Neu-Verpflichtung
Vedad Ibisevic präsentiert nach seinem Wechsel von Hoffenheim zum VfB Stuttgart sein neues Trikot. Foto: Bernd Weißbrod

Vedad Ibisevic präsentiert nach seinem Wechsel von Hoffenheim zum VfB Stuttgart sein neues Trikot. Foto: Bernd Weißbrod

dpa

Vedad Ibisevic präsentiert nach seinem Wechsel von Hoffenheim zum VfB Stuttgart sein neues Trikot. Foto: Bernd Weißbrod

Stuttgart (dpa) - Jahrelang hat der VfB Stuttgart einen Spieler nach dem anderen an die TSG Hoffenheim verloren. Vedad Ibisevic ging den umgekehrten Weg. Für rund fünf Millionen Euro kaufte der VfB seinem Nachbarn und Rivalen den erfolgreichsten Stürmer in dessen Bundesliga-Geschichte ab.

«Die Zeit in Hoffenheim hat mir viel Spaß gemacht. Sie ist aber auch zu lang geworden. Ich hatte das Gefühl, dass ich noch viel mehr vorhabe in meiner Karriere», sagte der 27 Jahre alte Bosnier bei seiner Vorstellung in Stuttgart.

Ibisevic' Unterschrift unter einen gleich bis 2016 datierten Vertrag besiegelte ein Geschäft, das alle Beteiligten hörbar erleichterte.
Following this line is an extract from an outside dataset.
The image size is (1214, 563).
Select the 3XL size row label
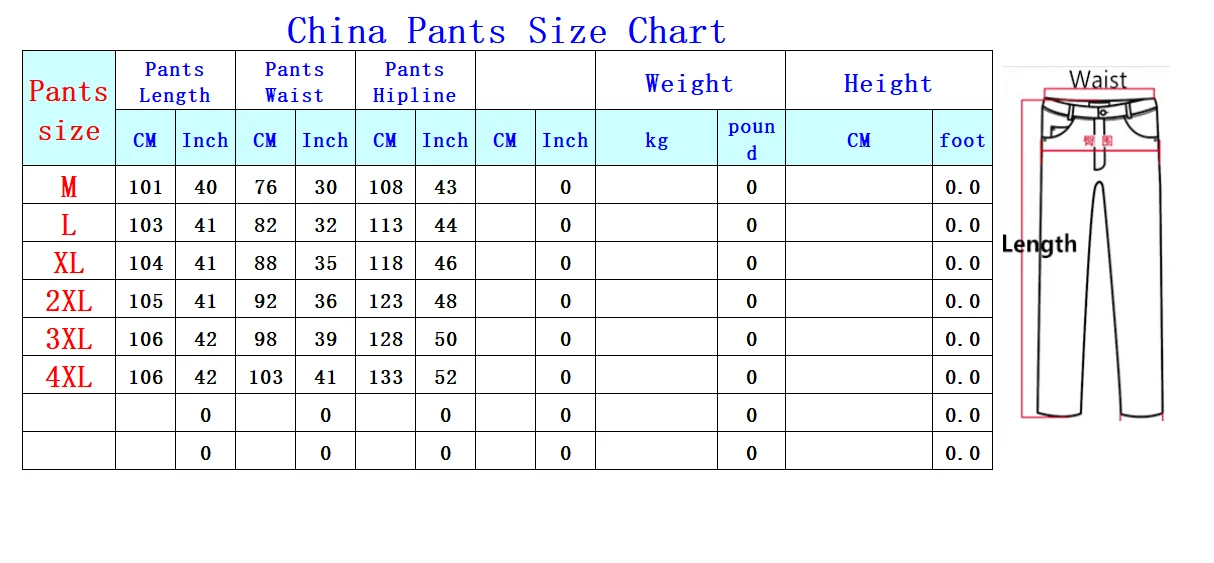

Der VfB sieht in ihm die dringend benötigte Verstärkung für den Angriff, wo es Cacau, Julian Schieber und Pawel Pogrebnjak in dieser Saison bislang nur auf fünf magere Stürmertore gebracht haben. «Er ist ein klassischer Torjäger», sagte Sportdirektor Fredi Bobic. «Er kennt die Sprache, er kennt die Bundesliga und er hat seinen Namen dort schon über Jahre platziert.»

Auch bei der TSG passen das frische Geld und der Abschied des nächsten langjährigen Leistungsträgers gut ins Bild: Die Hoffenheimer treiben mit Macht den Neuaufbau ihres Teams voran und haben nach Demba Ba (Newcastle United), Luiz Gustavo (Bayern München) und Chinedu Obasi (Schalke 04) nun schon den vierten früheren Aufstiegshelden in nur zwölf Monaten ziehen lassen.

Nach außen betonte Manager Ernst Tanner via Presseerklärung: «Vedad Ibisevic ist ein verdienter Spieler, der die jüngste Geschichte der TSG maßgeblich mitgeprägt hat. Wir wollten ihm keine Steine in den Weg legen.» Tatsächlich aber war das Verhältnis zwischen Verein und Torjäger nach viereinhalb Jahren und 43 Toren in 92 Bundesliga-Spielen belastet. «Wir haben in dieser Saison die meisten Punkte ohne Vedad geholt», sagte Tanner am Trainingsplatz.

Auch Ibisevic machte zeitgleich keinen Hehl daraus, dass er den VfB für die bessere Adresse als Hoffenheim hält. In Stuttgart gebe es «viel mehr Potenzial», ein doppelt so großes Stadion und vor allem Tradition, meinte er. «Die Fans hier wissen, wie man Stimmung macht.»

Womöglich löst sein Wechsel nun auch eine Kettenreaktion auf dem Transfermarkt aus. Die Hoffenheimer bemühen sich um Ersatz für den bosnischen Nationalspieler und haben dabei den lange Zeit auch in Stuttgart gehandelten Srdjan Lakic vom VfL Wolfsburg im Visier. «Das ist auch ein sehr interessanter Spieler», bestätigte Tanner. «Wir sind aber mit Wolfsburg und mit ihm in keinster Weise einig.» Sollte der 28 Jahre alte Kroate zur TSG wechseln wollen, müsste er bereit sein, «deutlich weniger zu verdienen als Ibisevic», meinte Tanner.

Beim VfB wiederum könnte das Ende der Stürmersuche den Abschied von Pogrebnjak zur Folge haben. «Wenn ein Club anklopft, werden wir ihm keine Steine in den Weg legen. Bislang gibt es aber noch keine Anfrage», erklärte Bobic. Spätestens im Sommer wird der Russe den Verein ohnehin verlassen, dann läuft sein gut dotierter Vertrag aus.

Spätestens im Sommer könnte dann auch der nächste Hoffenheimer nach Stuttgart wechseln. Denn Sejad Salihovic ist beim VfB ebenfalls im Gespräch. «Er ist ein sehr guter Spieler, keine Frage», sagte Ibisevic. «Aber ich werde hier auch ohne Sali klarkommen.»